### 依頼 1
「上海バンスキング」についてのコラムに引かれた歌詞で、「上海」の直前に付いている言葉を「ウェルカム」以外すべて挙げてください。
### 依頼 2
「上海バンスキング」についてのコラムでは、この作品の冒頭は何で始まると書かれていますか？
### 依頼 3
「上海バンスキング」についてのコラムから、「たん、たん、たん、と音がステップを踏むように上がる。」を含む箇所から書き始め、「幻の ウィ・マダム 懐かしき上海!!!」の後で止めて、その部分を一字一句そのまま書き写してください。

### 提示テキスト
えぬ日和

日々雑記。第二、第四土曜更新を守っているつもり。コラムを書き散らしています。

祭りの七日:いとしみあった 人々のために

2010年03月01日 | 雑記
あの時あなた 来てました……
だから声、かけて あげましょね

「上海バンスキング」の冒頭は軽快ならっぱと弾むベースで始まる。
たん、たん、たん、と音がステップを踏むように上がる。
華やかな舞台のように踊りだした演奏はそれが当然であるかのように、
吉田日出子の声に主旋律への道を譲った。

ウェルカム上海 ウェルカム上海
朝には消える 思い出の上海

恋は燃え 愛のときめき
冒険も また熱い涙

ああ……夢が 多すぎる

苦い 葉巻の 煙のように 
幻の ウィ・マダム 懐かしき上海!!!

結婚式の花束のように、いとおしみながらも明るく放り投げられた声を
観客は拍手とともに受け止める。吉田日出子が一礼して去ると、
またらっぱがぶかぶかと足踏みをはじめた。

いつかあなた 来るでしょう
だから声 かけて あげましょね

ウェルカム上海 ウェルカム上海
いつか見たような 忘れた上海

愛は消え 血は凍り
躍る心も過ぎたとき

ああ……夢が 多すぎる

どこか遠くを見つめるように息がそっと吐かれる。ほんの少ししめっぽい吐息を
振り払って、ベースがずかずかと歩いてくる。

### 資料抜粋
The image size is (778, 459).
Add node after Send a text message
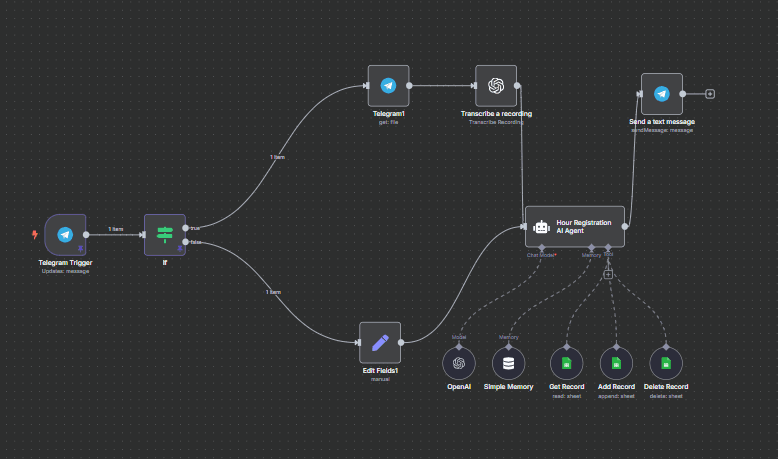(x=710, y=94)
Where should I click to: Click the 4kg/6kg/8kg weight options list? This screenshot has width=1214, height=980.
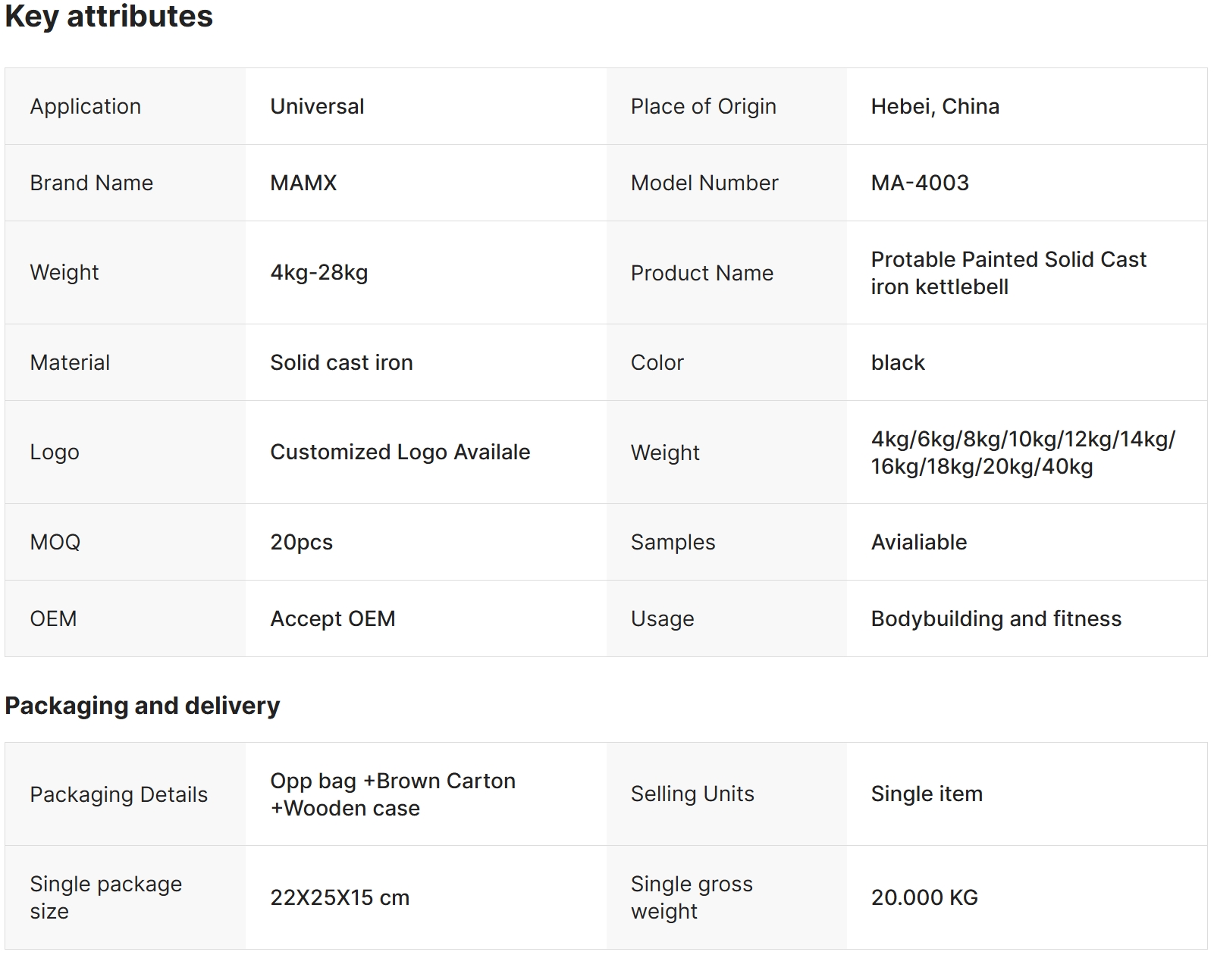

### 解答 1
思い出の、懐かしき、忘れた

### 解答 2
軽快ならっぱと弾むベースで始まると書かれています。

### 解答 3
たん、たん、たん、と音がステップを踏むように上がる。
華やかな舞台のように踊りだした演奏はそれが当然であるかのように、
吉田日出子の声に主旋律への道を譲った。

ウェルカム上海 ウェルカム上海
朝には消える 思い出の上海

恋は燃え 愛のときめき
冒険も また熱い涙

ああ……夢が 多すぎる

苦い 葉巻の 煙のように 
幻の ウィ・マダム 懐かしき上海!!!